▶ WORK REQUEST: Pull out every line below holding the word "will".

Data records
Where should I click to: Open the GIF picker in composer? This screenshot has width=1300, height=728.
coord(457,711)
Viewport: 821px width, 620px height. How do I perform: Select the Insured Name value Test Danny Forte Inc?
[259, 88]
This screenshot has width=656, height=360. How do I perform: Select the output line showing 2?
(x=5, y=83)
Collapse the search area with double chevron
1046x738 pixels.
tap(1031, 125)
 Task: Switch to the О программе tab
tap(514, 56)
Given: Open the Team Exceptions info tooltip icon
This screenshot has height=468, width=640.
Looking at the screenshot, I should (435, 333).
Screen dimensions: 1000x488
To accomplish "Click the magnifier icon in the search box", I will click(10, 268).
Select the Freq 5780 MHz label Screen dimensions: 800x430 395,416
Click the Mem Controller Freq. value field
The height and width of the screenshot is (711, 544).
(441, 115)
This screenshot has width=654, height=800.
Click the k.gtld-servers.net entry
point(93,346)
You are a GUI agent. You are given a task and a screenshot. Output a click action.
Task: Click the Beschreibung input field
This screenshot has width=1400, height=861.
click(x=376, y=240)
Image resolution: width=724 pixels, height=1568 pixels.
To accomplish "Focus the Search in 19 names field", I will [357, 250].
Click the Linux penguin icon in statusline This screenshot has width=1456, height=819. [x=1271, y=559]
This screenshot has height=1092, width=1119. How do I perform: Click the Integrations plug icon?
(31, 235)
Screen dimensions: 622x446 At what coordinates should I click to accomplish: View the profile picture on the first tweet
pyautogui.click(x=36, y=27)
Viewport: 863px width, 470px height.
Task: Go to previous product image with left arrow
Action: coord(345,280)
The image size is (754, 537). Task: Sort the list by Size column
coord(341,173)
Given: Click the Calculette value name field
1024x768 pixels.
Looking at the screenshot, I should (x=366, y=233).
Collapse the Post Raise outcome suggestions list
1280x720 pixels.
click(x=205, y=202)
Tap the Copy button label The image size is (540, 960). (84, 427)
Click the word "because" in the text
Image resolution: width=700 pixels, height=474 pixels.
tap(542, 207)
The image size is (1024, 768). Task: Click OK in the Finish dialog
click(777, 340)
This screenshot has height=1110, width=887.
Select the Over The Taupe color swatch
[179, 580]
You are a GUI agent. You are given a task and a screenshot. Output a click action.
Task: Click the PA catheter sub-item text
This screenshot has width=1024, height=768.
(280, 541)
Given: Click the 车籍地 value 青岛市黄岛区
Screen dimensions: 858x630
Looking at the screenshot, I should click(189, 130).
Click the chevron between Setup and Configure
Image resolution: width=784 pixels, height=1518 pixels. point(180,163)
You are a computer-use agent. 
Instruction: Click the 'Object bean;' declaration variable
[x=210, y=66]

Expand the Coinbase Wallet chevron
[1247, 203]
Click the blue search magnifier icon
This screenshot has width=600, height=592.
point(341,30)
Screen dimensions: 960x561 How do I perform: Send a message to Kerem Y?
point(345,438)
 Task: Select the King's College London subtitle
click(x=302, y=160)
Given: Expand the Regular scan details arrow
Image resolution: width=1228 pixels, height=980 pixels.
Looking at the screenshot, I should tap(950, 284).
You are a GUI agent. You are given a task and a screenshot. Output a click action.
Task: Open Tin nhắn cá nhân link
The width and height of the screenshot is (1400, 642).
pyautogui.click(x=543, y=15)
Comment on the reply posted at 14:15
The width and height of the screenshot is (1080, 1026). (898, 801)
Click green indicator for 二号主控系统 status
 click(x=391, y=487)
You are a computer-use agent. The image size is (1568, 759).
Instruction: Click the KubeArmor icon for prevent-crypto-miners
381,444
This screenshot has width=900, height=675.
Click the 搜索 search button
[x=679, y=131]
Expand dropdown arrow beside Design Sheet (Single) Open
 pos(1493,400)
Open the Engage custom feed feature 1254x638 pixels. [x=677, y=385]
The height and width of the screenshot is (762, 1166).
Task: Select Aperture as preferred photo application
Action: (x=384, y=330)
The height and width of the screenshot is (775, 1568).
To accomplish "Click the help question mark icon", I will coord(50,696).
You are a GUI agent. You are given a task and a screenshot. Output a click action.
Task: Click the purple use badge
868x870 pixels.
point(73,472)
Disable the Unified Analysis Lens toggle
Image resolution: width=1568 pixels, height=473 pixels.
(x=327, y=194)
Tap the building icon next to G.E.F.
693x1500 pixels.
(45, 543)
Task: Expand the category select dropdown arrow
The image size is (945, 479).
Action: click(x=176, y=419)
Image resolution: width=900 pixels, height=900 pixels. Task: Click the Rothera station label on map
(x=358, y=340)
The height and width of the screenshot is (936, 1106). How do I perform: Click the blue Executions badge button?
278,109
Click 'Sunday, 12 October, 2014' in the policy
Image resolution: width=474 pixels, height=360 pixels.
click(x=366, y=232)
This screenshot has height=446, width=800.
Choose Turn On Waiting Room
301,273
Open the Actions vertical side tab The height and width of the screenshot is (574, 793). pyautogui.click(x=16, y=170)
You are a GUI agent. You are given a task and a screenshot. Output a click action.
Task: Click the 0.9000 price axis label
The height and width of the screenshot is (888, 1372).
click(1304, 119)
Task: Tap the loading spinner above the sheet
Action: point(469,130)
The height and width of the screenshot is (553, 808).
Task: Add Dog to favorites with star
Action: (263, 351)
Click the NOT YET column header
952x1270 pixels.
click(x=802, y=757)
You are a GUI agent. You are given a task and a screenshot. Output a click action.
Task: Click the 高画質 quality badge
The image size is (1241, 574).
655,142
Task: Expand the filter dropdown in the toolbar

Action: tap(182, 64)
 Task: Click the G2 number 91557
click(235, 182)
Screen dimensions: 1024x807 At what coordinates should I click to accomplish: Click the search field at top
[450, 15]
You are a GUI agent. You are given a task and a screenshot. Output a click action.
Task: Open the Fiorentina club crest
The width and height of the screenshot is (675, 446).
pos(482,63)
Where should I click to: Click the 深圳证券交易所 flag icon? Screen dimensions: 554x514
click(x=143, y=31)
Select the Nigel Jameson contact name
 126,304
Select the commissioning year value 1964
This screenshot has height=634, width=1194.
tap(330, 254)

▶ SOLVED PROBLEM:
To accomplish "Click the magnifier icon in the search box", I will click(10, 268).
To accomplish "Focus the Search in 19 names field", I will [357, 250].
To accomplish "Click the help question mark icon", I will coord(50,696).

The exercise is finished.